Le propos de Kazan et Ray tient sa force d’une mise en scène résolument réaliste, à contre-courant du Technicolor flamboyant des péplums, des comédies musicales ou des mélos en vogue à l’époque. Le temps des studios n’est pas entièrement révolu, mais il faut reconstituer le plus fidèlement possible le décor prétendument paisible de la petite ville américaine, qu’elle date des années 1910 dans À l’est d’Eden ou des années 1950 pour La Fureur de vivre. Et puisque couleur il y a, elle devra être utilisée de manière parcimonieuse : dans le film de Ray, seuls le manteau rouge et la jupe verte de Natalie Wood au début du film, puis le blouson rouge de Dean à la fin se détachent de la monotonie monochrome de leur environnement.

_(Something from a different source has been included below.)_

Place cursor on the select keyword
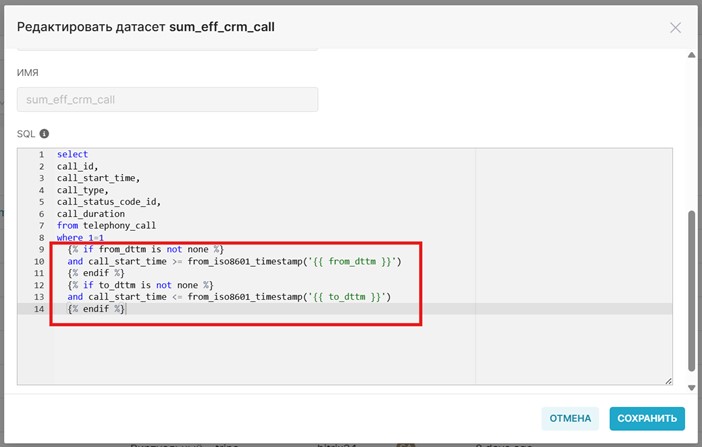 [72, 155]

L’obscurité est le refuge des jeunes fuyant la lumière aveuglante de la réalité, cette vie puritaine et sans passion qui les attend de retour « chez eux ». La Fureur de vivre se déroule sur le temps d’une journée – une vie entière semble pourtant s’écouler – mais la plus grande partie du film a lieu de nuit. Dans À l’est d’Eden, Cal dissimule dans le noir ses prétendus « méfaits » (en fait, sa quête éperdue d’une mère, du paradis de l’enfance). De même, la réalisation est livrée au service exclusif de ses personnages : les brefs décadrages – atteintes assumées aux règles du cinéma classique – sont autant de preuves du conflit irrémédiable entre les générations, entre parents et enfants. Le passage brutal de scènes violentes (hystérie de la mère de Cal lorsqu’elle le découvre chez elle, course-poursuite dans la maison abandonnée aboutissant à la mort de Platon) au calme relatif et apaisant des amours débutantes (Cal/Abra, Jim/Judy) traduisent le trouble intérieur, l’inquiète recherche du soi fondamentale à la compréhension de cette jeunesse perdue.
Une génération entière d’adolescents s’est retrouvée dans le mal-être et le besoin d’amour des héros incarnés par James Dean. La filiation entre les deux premiers films de l’acteur est d’ailleurs tellement évidente que le personnage de La Fureur de vivre s’appelle Jim Stark, en référence à Cal Trask, le héros d’À l’est d’Eden. Cinquante ans après la mort de « Jimmy », le mythe est pourtant attaqué de toutes parts. Peut-on considérer qu’un comédien a fait ses preuves en seulement trois films ? Reste que James Dean est devenu l’incarnation idéale de son époque. Pas de quoi en faire un grand acteur, mais une légende, certainement.